TASK INSTRUCTIONS — Reproduce everything from the line containing "You are a computer-use agent. Viewport: 648px" down to the end of the records, omitting the pictures.

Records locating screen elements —
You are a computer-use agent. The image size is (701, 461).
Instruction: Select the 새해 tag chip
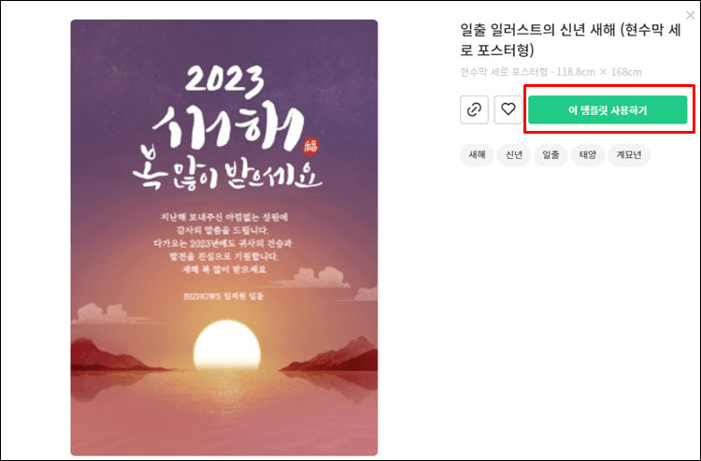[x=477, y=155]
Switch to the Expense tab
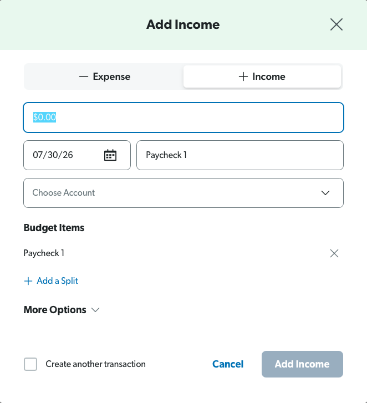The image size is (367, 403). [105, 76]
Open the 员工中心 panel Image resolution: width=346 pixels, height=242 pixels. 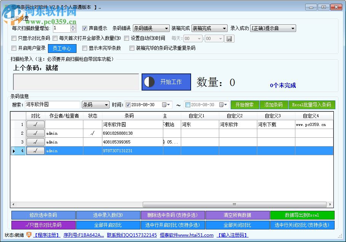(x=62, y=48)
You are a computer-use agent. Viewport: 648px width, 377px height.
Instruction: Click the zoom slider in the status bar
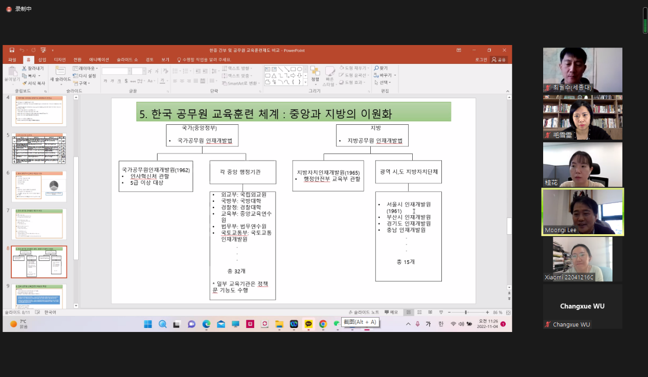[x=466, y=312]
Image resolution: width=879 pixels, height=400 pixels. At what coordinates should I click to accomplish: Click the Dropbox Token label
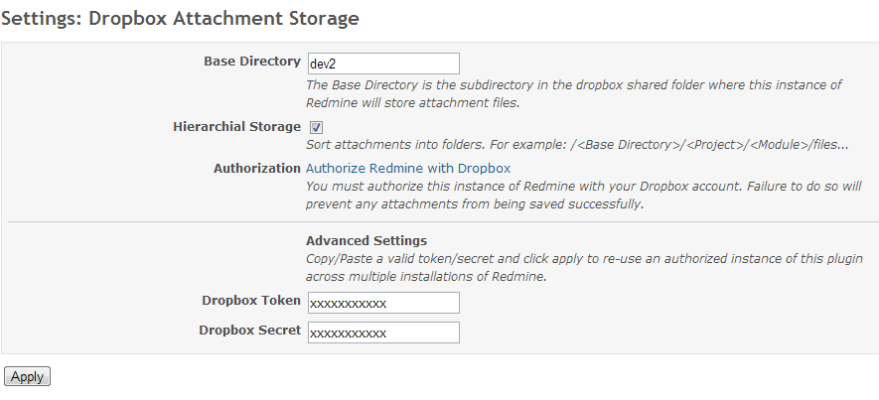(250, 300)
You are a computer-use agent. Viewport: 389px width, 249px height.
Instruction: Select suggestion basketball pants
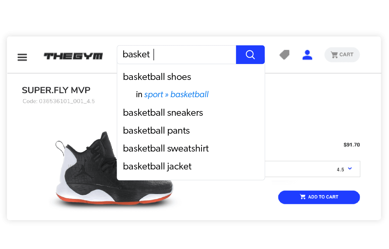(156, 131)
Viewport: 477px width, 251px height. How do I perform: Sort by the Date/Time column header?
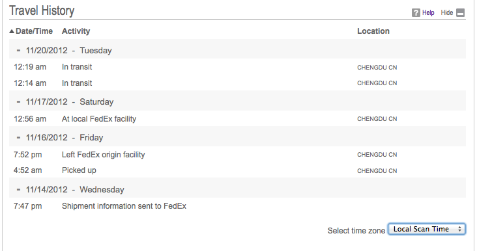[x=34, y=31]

TASK SOLUTION —
You are a computer-use agent. Viewport: 648px width, 377px height.
Instruction: Click the zoom slider in the status bar
[x=466, y=312]
Image resolution: width=879 pixels, height=400 pixels. At what coordinates should I click to accomplish: Click the Dropbox Token label
(250, 300)
You are a computer-use agent. Viewport: 389px width, 249px height.
Instruction: Select suggestion basketball pants
(156, 131)
Viewport: 477px width, 251px height. How do I perform: Sort by the Date/Time column header?
[x=34, y=31]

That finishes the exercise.